The connection between kindness, compassion and gratitude

Is anyone as shocked as I am by the fact that next week is already Thanksgiving?

Maybe it’s because it was such a warm fall that it seems like it crept up on me without warning but here we are, officially in the season of gratitude.

When we’re feeling stressed or overwhelmed as can often happen at this time of year, gratitude can feel hard.

We can say, and logically understand, that we’re grateful for things in our lives, like running water, food to eat and our health, but we struggle to actually feel and experience the health benefits of that gratitude in our body.

That's because the stress puts our brain in survival mode so when we say the thing we're grateful for, our brain immediately follows it with, but.... and shifts our focus to something we're lacking, something that isn't going the way we want or something we want to be different.

This cuts off the part of the process where we integrate our spoken gratitude on a physiological and cellular level and reap the true benefits, thus making our gratitude feel inauthentic or forced. 

This past Sunday I got to enjoy the morning participating in a huge community service event, which felt like the perfect way to spend World Kindness Day.

I certainly left the event feeling that full-body sense of gratitude and it got me thinking about the connection between kindness, gratitude and compassion. (I also went home and took a very well-deserved and luxurious nap.)

Kindness allows for a two-way interaction and is action-oriented, like doing the good deed of packing care bags.

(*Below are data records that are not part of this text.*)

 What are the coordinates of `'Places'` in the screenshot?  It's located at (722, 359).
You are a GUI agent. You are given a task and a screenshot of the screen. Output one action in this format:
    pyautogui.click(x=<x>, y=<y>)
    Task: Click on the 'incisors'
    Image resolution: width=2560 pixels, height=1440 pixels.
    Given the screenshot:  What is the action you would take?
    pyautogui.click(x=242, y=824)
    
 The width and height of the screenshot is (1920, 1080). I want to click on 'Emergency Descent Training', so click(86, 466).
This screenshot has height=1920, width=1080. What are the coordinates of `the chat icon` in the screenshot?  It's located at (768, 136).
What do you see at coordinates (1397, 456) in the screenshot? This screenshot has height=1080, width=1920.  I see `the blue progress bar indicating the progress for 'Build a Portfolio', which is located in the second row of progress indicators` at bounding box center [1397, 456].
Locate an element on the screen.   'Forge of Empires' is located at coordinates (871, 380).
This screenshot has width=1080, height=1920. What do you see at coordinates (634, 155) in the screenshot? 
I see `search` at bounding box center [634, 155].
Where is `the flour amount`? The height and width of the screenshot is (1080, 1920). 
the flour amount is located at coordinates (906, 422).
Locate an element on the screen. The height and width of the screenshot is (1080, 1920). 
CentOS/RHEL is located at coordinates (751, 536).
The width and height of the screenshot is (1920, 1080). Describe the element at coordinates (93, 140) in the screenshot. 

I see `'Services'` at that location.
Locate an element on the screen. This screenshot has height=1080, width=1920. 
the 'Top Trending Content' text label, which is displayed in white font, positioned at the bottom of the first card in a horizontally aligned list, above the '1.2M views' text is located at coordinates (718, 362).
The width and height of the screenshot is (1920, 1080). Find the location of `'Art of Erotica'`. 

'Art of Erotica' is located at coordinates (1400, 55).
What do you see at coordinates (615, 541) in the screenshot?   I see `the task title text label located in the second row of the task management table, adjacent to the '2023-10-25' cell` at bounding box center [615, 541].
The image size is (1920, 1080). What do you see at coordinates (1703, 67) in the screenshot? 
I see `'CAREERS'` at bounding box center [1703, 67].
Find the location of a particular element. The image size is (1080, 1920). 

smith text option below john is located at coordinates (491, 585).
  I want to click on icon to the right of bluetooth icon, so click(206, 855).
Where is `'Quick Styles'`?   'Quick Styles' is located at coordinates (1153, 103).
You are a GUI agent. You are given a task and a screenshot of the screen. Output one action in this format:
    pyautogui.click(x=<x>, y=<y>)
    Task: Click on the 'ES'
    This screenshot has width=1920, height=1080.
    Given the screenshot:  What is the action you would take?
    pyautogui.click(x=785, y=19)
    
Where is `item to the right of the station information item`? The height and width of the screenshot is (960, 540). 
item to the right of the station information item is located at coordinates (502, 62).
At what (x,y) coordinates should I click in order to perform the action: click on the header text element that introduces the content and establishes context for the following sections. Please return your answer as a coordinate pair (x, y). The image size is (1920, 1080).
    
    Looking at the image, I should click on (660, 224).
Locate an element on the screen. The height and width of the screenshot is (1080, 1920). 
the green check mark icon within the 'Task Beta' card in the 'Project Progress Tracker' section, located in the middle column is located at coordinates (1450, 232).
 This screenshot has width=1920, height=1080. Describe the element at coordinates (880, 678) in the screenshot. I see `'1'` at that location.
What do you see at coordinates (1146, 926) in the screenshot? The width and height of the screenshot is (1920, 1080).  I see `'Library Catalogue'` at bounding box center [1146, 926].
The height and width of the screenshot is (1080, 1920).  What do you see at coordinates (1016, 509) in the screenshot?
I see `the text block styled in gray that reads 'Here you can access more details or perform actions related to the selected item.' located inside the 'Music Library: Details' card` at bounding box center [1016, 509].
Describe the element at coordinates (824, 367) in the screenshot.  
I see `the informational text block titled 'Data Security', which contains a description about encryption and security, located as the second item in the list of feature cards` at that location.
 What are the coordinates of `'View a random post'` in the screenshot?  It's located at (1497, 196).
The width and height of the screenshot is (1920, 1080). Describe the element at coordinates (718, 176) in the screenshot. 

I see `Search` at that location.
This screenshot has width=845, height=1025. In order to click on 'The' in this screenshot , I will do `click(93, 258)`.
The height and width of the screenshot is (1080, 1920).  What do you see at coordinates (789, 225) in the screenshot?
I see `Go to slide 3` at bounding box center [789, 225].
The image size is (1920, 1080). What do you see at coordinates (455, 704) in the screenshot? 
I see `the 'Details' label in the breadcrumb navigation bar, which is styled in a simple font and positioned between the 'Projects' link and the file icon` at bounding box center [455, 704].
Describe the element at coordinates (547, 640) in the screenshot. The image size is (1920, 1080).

Compassion is more feeling-oriented and kind of like a one-way street either going outward towards others or inward towards ourselves.  


On a physiological level, kindness can decrease blood pressure and cortisol. People who give of themselves in a balanced way also tend to be healthier and live longer.

In relation to our mental well-being, kindness has been shown to improve mood, like I experienced after I left my event, and to increase self-esteem, empathy and compassion.

So kindness can lead to compassion. 

Compassion benefits us by increasing activity in the areas of the brain involved in dopaminergic reward and oxytocin-related affiliative processes. It also enhances positive emotions in response to adverse situations. 

According to sociologist and researcher Brené Brown, compassion can also decrease our feelings of resentment. 

“Compassionate people ask for what they need. They say no when they need to, and when they say yes, they mean it. They're compassionate because their boundaries keep them out of resentment.” 

When we’re struggling to feel compassionate, we’re living from a place of fear. It may look like lack, judgment, impatience, frustration, etc., but it always stems from that survival brain where it believes, in some way, there is not enough or we are not enough.

Gratitude, like kindness, can help increase our feelings of compassion.

When we feel grateful and hold a thought of gratitude we cannot hold a thought of fear at the same time. The two different parts of the brain where these feelings stem from, cannot be active simultaneously.

So in the same way our brain habitually wants to take us out of our moments of gratitude with "survival mode thoughts", we can re-train it to get out of survival mode through thoughts of gratitude.

I've been listening to gratitude meditations recently and a few messages I've heard have stuck with me and I want to share them with you. Hopefully they help increase your experiential feelings of gratitude today.

Each day there are 1 million people who don't wake up.
So each day that you wake up, that the people you love wake up with you, is a truly great day.
 


Each day is a gift in itself. That is why it is called the present. 


You think today is just another day? 

It is not. 

It is the gift that has been given to you. 

That is why it is called To-Day. 


Here are 3 more quick tools to increase compassion for yourself and others:

  1. Presence: When we physically presence ourselves, we remind our survival brain that we are safe and in this moment we can relax.

  2. Connection: When we bond with something outside ourselves, be it another person, nature, a pet, it takes the focus of ourselves and our own ego and we remember that we are connected to all things, which comes from a place of love.

  3. Giving: Finding a way to give to someone else, no matter how big or small, whether that’s time, skills, money, energy takes the brain out of lack and any feelings that you don’t have enough or are not enough and can bring a sense of abundance and contentment. When we focus on others, our world expands. Our own problems drift to the periphery of the mind and so seem smaller, and we increase our capacity for connection - or compassionate action.”